### What is being asked
The response must match the data below exactly, line for line.

### Given entries

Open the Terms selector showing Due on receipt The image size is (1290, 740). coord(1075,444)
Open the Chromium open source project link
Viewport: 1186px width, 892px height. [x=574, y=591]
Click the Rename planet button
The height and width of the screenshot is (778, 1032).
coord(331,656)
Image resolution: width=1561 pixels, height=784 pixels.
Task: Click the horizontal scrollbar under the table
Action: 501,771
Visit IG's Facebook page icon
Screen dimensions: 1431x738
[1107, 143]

### Your solution
Open the Terms selector showing Due on receipt The image size is (1290, 740). coord(1075,444)
Open the Chromium open source project link
Viewport: 1186px width, 892px height. [x=574, y=591]
Click the Rename planet button
The height and width of the screenshot is (778, 1032).
coord(331,656)
Image resolution: width=1561 pixels, height=784 pixels.
Task: Click the horizontal scrollbar under the table
Action: 501,771
Visit IG's Facebook page icon
Screen dimensions: 1431x738
[1107, 143]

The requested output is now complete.